Bisher hatte sie nichts dagegen gehabt.

Doch diesmal hatte sie beim besten Willen keine Zeit.

Was sollte sie tun? Ihre Chefin war verreist, und die Leitung der gesamten Public- Relations-Agentur ruhte auf ihren Schultern.

Unschlüssig blickte Jen wieder zu Maurice und den Journalisten, die rebellisch zu werden begannen. Einen unglücklicheren Augenblick hätte der Überbringer ihrer Nichte sich wirklich nicht aussuchen können. Wenn sie sich mit ihm noch länger aufhielt, würde die gesamte Pressekonferenz platzen.

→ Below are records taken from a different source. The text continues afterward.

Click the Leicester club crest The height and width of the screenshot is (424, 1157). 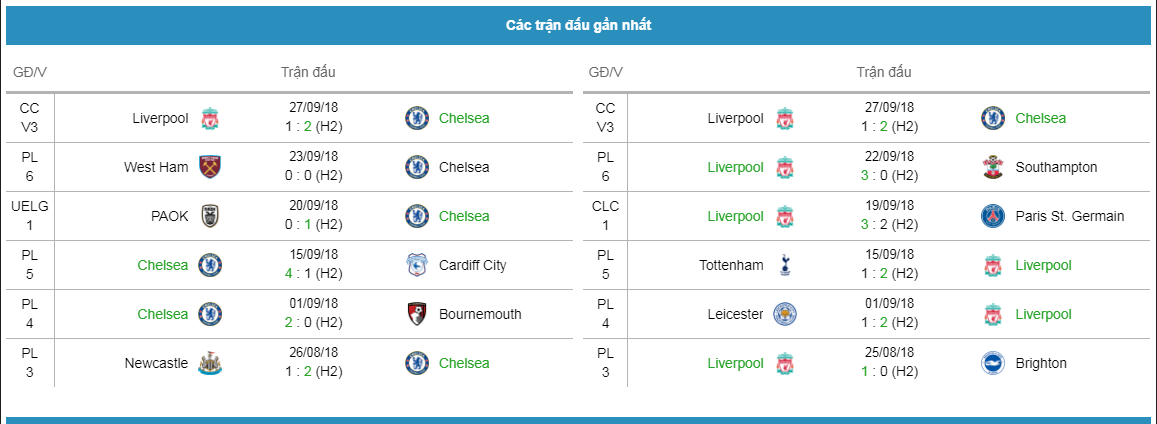[786, 314]
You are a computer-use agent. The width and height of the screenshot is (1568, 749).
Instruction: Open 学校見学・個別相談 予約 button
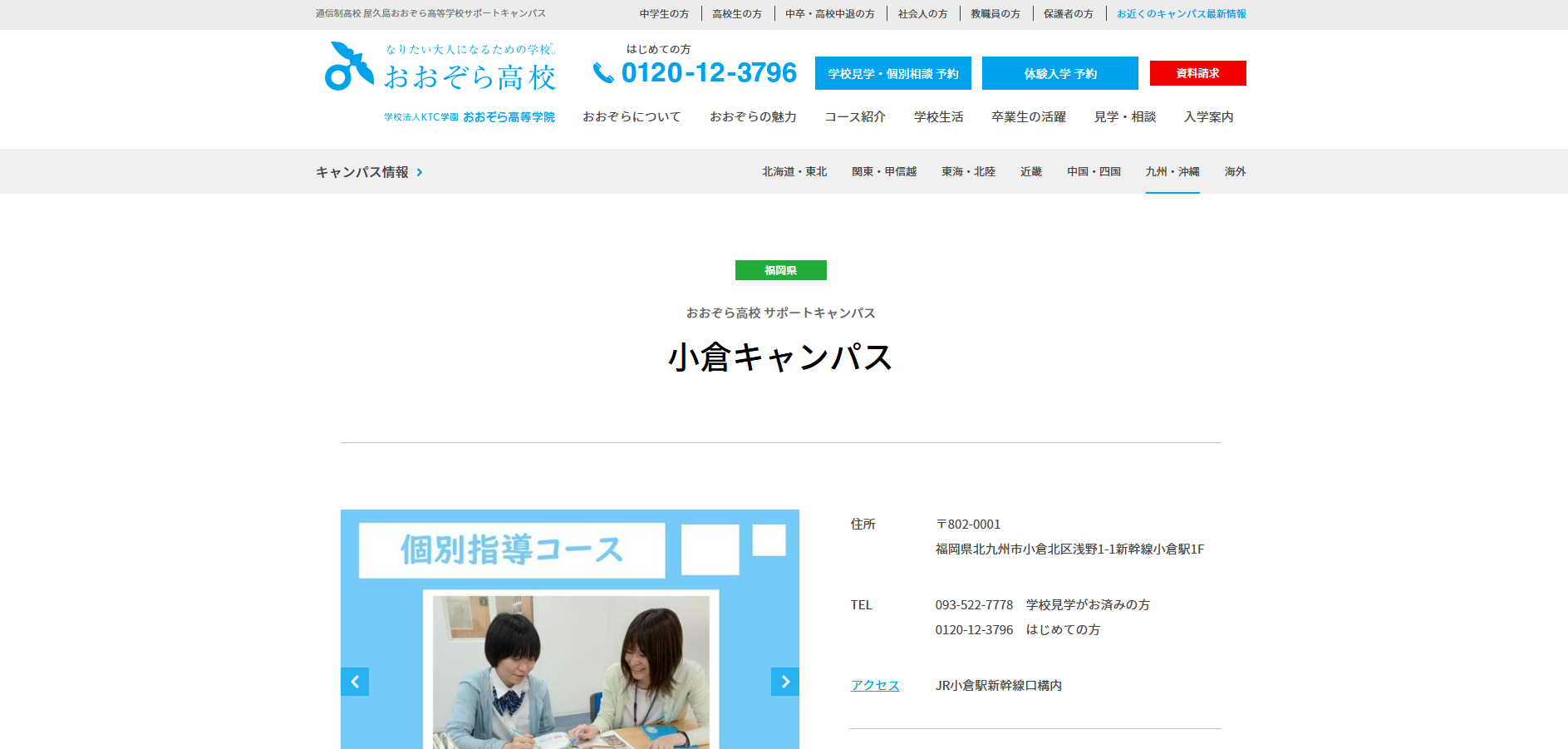tap(892, 74)
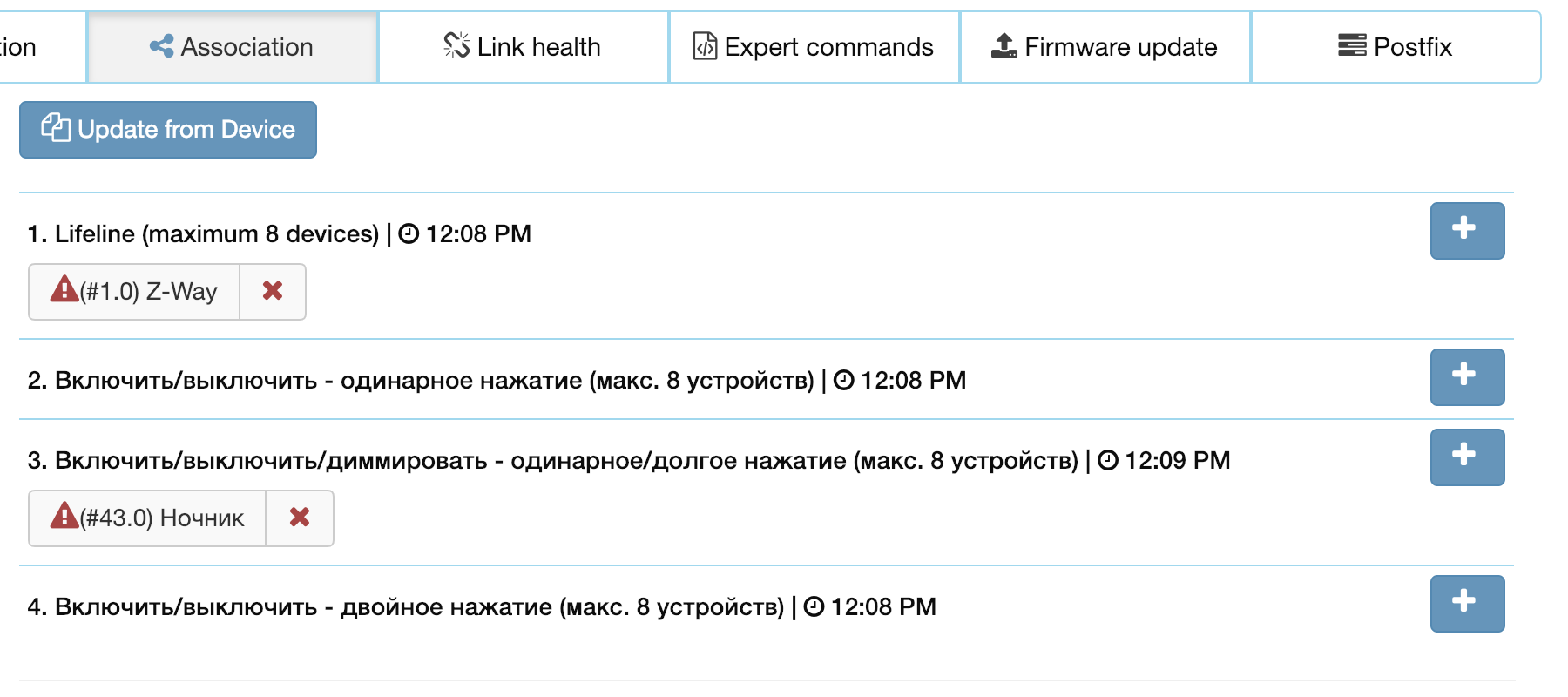Remove Ночник association with red X
Screen dimensions: 1568x697
300,518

Wie auf ein Stichwort hörte sie Maurice schrill protestieren: „Jen! Wir sind noch nicht fertig!“

„Ich komme schon!“, rief sie zurück. „Hören Sie“, sagte sie zu dem Fahrer, „ich weiß nicht, was ich tun soll. Wie Sie sehen, bin ich … sehr beschäftigt.“

Der Fremde betrachtete kurz ihre Frisur, und in seinen grauen Augen blitzte es belustigt auf. Bestimmt gab er Maurice recht, dass ihr Haar sich in einem bedauernswerten Zustand befand.

Unbeirrt sah sie ihn an. „Im Moment kann ich mich wirklich nicht um Millie kümmern. Bringen Sie sie zu meiner Mutter – Caro Summers. Ihre Adresse ist: 47 Victoria Terrace, St Lucia.“

Doch der Mann schüttelte den Kopf. „Geht nicht. Ich soll um …“

„Bitte!“, unterbrach Jen ihn beschwörend, obwohl er abweisend dreinblickte. Der Mann mochte Chauffeur sein, doch irgendwie wirkte er, als wäre er es gewohnt, Befehle zu erteilen, statt entgegenzunehmen. „Sie müssen sie einfach dorthin bringen. Sie ist Millicents Großmutter, und mir fällt im Moment wirklich keine andere Lösung ein.“

Aufmunternd lächelte sie Millie zu. Die arme Kleine musste sich wie ein Paket vorkommen, das keiner haben wollte. „Liebes, dieser Mann … dieser nette Mann hier …“ Sie wandte sich dem Fahrer wieder zu: „Wie, sagten Sie, ist Ihr Name?“

„Ich habe mich nicht vorgestellt.“ Um seinen Mund bildete sich ein harter Zug. „Ich heiße Harry. Harry Ryder.“

Seine sinnliche, dunkle Stimme und der Ausdruck in seinen unglaublich klaren grauen Augen ließen Jen erschauern. Rasch wandte sie sich wieder Millicent zu. „Harry fährt dich zu Grandma. Sie wird sich um dich kümmern. Ich komme nach, sobald ich mit der Arbeit hier fertig bin.“

„Ich habe nicht Ja gesagt.“

Jen atmete tief durch und sah Harry wieder an. „Aber Sie tun es, nicht wahr?“

Angespanntes Schweigen folgte. Die beiden Erwachsenen sahen sich an und fochten einen stummen Kampf miteinander aus. Schließlich ging Millicent zu Harry und nahm seine Hand. Verblüfft sah er sie an.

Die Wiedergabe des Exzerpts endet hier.